Joining the home of Streptomyces research

Streptomyces

Within a year of the John Innes Centre moving to Norwich in 1967, we were joined by Sir David Hopwood, beginning over 50 years of research into the bacteria Streptomyces.

Half a century on, we welcome the latest group to join an ongoing quest to understand something so crucial to human health and medicine, led by Professor Matt Hutchings.

We caught up with Matt to understand who he is, what his group will be working on and how he became a leading microbial scientist.

“Until I was about 15 I wasn’t really interested in anything other than sport and drumming. Then, my aunt gave me a book called ‘DNA for Beginners’ and I read about the discovery of the structure of DNA and the molecular machines involved in transcription and translation of DNA. I’ve been hooked ever since.

I’ve been interested in microbiology since I did my PhD and increasingly I want to understand how microbes live and survive in natural environments and how they interact with each other and with plants and animals rather than simply studying them on their own on agar plates.

I study Streptomyces bacteria because they are so important to humans – despite more than 50 years of ground-breaking Streptomyces research at the John Innes Centre, we are only just developing the tools we need to study these bacteria in the wild.

My work is focussed in understanding the roles of Streptomyces and their specialised metabolites, which are small molecules that most likely mediate interactions with other microbes, animals and plants in their natural soil environment.

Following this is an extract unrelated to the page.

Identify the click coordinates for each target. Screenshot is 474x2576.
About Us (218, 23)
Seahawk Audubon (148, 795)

However, we still do not fully understand their functions in nature. 

Streptomyces bacteria make lots of specialised metabolites that are widely used in human medicine as antibiotics, immunosuppressants, antiparasitic and anticancer drugs.

The genomes of Streptomyces bacteria, and many other microbes, contain the instructions for making many more specialised metabolites than they actually make when we grow them in the lab. This is presumably because they are required for competition and survival in their natural environment but not when growing in nice, rich, warm culture media.

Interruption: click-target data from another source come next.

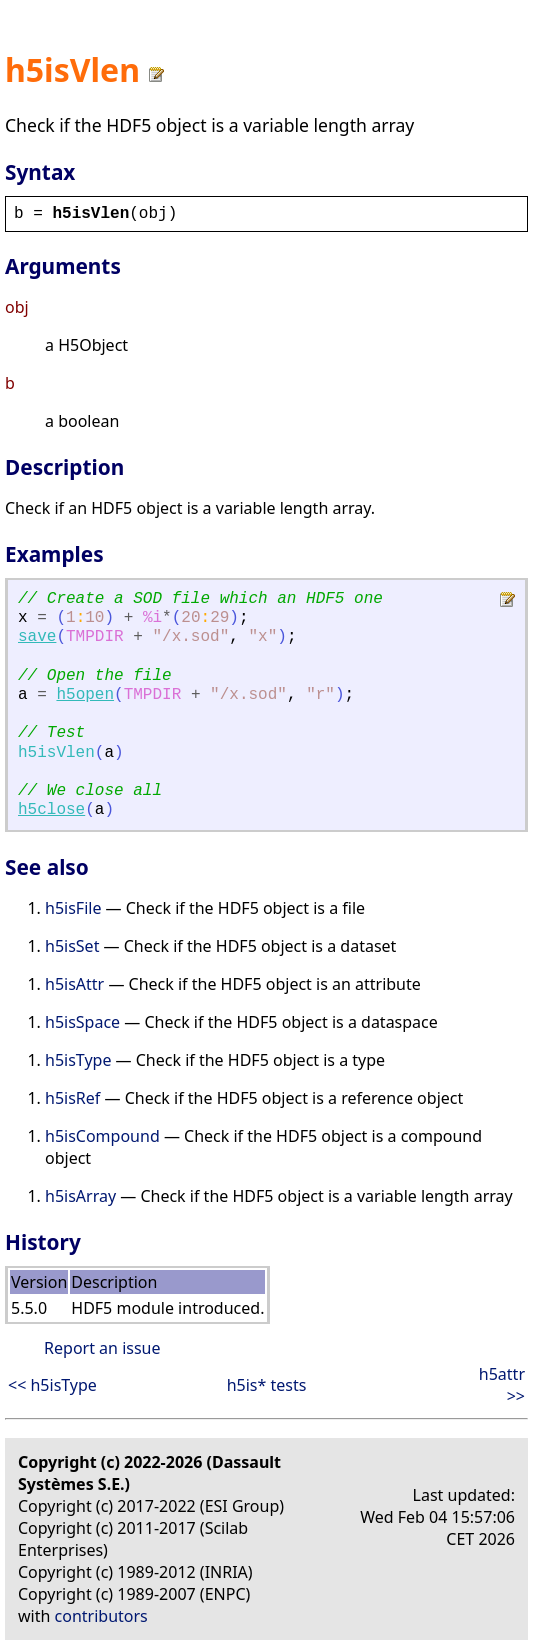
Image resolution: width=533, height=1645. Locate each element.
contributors (101, 1616)
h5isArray (80, 1196)
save (37, 637)
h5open (85, 695)
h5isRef (72, 1098)
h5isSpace (82, 1022)
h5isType (78, 1060)
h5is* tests (267, 1385)
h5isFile (73, 908)
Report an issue (102, 1348)
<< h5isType (52, 1385)
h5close (51, 810)
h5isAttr (74, 984)
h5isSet (72, 946)
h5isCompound (102, 1136)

I want to understand what they are used for in nature, how these bacteria interact with other organisms and to identify the environmental signals that activate production of all their specialised metabolites.

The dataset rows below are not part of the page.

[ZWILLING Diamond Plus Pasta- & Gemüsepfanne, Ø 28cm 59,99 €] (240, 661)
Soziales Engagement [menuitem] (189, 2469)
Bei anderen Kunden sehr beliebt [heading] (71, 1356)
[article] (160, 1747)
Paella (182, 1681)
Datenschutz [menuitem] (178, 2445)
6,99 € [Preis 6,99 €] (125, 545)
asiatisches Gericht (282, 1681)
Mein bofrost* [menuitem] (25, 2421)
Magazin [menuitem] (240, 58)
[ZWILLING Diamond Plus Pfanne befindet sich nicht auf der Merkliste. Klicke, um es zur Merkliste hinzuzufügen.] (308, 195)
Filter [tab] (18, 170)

The results from this work would enable us and others to discover many new molecules that could be useful in medicine and also to use these bacteria as plant probiotics so we can reduce the use of agrochemicals that are harmful to the environment.

The John Innes Centre is the home of Streptomyces research and has many brilliant plant scientists, microbiologists and chemists as well as world-leading research facilities. This makes it the ideal place to do research, particularly since I want to study the interactions between Streptomyces bacteria and plants.

I feel fortunate and humbled to be following in the footsteps of Sir David Hopwood, Keith Chater, Mervyn Bibb and Mark Buttner and to work with some many brilliant colleagues. I hope that together we can gain new insights into the ecology of these amazing bacteria”.